活性磷酸鹽

磷在水中幾乎只以磷酸鹽的形式存在。磷酸鹽可以溶解，吸附在顆粒物上，或是存在於水生生物體內。磷酸鹽可能以最簡單的正磷酸鹽（PO₄^3-）形態存在，也可能以分子量更大的形態存在，例如縮合磷酸鹽和有機磷酸鹽。

正磷酸鹽常被稱為活性磷酸鹽，因為只有這種磷酸鹽會和比色法測定磷酸鹽的試驗中所用的試劑直接發生反應。這種類型的磷酸鹽被植物、細菌和藻類所利用，被認為是湖泊等地表水體中的一種限制性營養鹽。化肥含有正磷酸鹽，並可能隨着農業用地的徑流進入水體，使水體中含有大量磷元素。 ^[1] 

水樣中的活性磷酸鹽採用磷鉬藍法測定。活性磷酸鹽在一定的酸性條件下可與鉬酸銨作用，生成淡黃色的磷鉬酸銨，但磷鉬酸銨髮色能力弱，在通常的磷濃度下顯不出黃色來。磷鉬酸銨可被還原劑抗壞血酸還原成髮色能力很強的藍色化合物——“鉬藍”，還原後的溶液在690nm處有較大吸收，可用比色法分析。 ^[2] 

1．分光光度計及配套比色皿

2．具塞比色管

3．容量瓶、移液管等常規實驗室設備

1．硫酸溶液（1:2）：在不斷攪拌下將濃硫酸緩緩倒入同體積蒸餾水中，冷卻後盛於試劑瓶中。

2．酒石酸銻鉀：溶解6g酒石酸銻鉀於200ml水中，貯於聚乙烯瓶中，溶液變混濁時，應重配。

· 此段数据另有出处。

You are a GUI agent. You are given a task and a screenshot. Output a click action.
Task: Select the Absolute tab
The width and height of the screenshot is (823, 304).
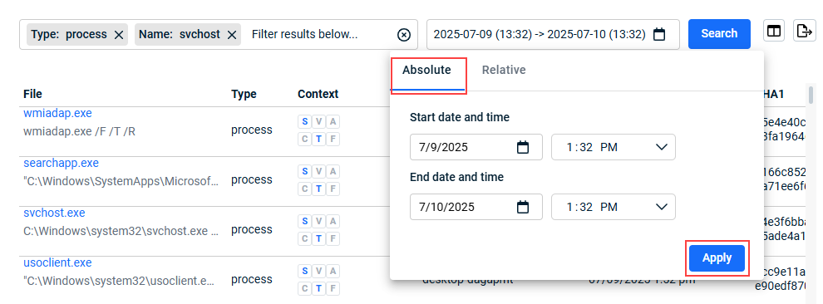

3．鉬酸銨溶液（10%）：稱取5g鉬酸銨固體[(NH₄)₆Mo₇O₂₄·4H₂O]，溶解後稀釋至50ml，若溶液渾濁應取其澄清液貯於聚乙烯瓶中。

4．鉬酸銨—硫酸混合試劑：45ml鉬酸銨溶液與200ml硫酸溶液混合，加入5ml酒石酸銻鉀溶液，混勻後貯於聚乙烯瓶中，此溶液避光保存可穩定數日，如發現混濁須重新配製。

5．抗壞血酸溶液：溶解20g抗壞血酸（C₆H₈O₆）於200mL水中，盛於棕色試劑瓶中。此溶液4℃避光保存，可穩定1個月。

6．磷標準貯備液（0.2mg PO₄^3--P/mL）：稱取KH₂PO₄（AR，於115℃下烘1h）0.8790g溶於蒸餾水中，並轉入1000ml容量瓶中定容。

7．磷標準使用液（2ug PO₄^3--P/mL）：移取1.0ml標準貯備液於100ml容量瓶中定容。

1．繪製工作曲線

①取6個25ml具塞比色管，分別加入0、0.50、1.00、1.50、2.00、2..50ml磷標準使用液，加水至標線，混勻。

②分別加入鉬酸銨—硫酸混合試劑1ml，混勻後放置3min；再分別加入抗壞血酸溶液1ml，混勻後顯色10min。

③用分光光度計在690nm波長處，於比色皿中對照蒸餾水測定上述溶液的吸光度E值（其中試劑空白吸光度為E₀）。

④在座標紙上，以吸光度E-E₀為縱座標，磷濃度為橫座標作圖，得工作曲線。

2．水樣的測定（雙樣測定，取平均值）

① 取25ml水樣於比色管中。

② 參照標準曲線繪製過程中的步驟②、③，顯色並測定該水樣的吸光度值E_w。

由水樣的測定值E_w-E₀查工作曲線，得該水樣中活性磷酸鹽的含量。

1．顯色後須在30min之內測定溶液的吸光度值，30min之後溶液的顏色將逐漸減退。

2．水樣的含鹽量對磷鉬藍的顯色有影響。對於海水樣品，上述從工作曲線上查得的數值尚需乘以適當的校正係數Ks，才能獲得海水樣品中活性磷酸鹽磷的實際濃度。

3．由於磷鉬藍的摩爾吸光係數較小，比色時採用液層厚度較大的比色皿可提高測定的精確度。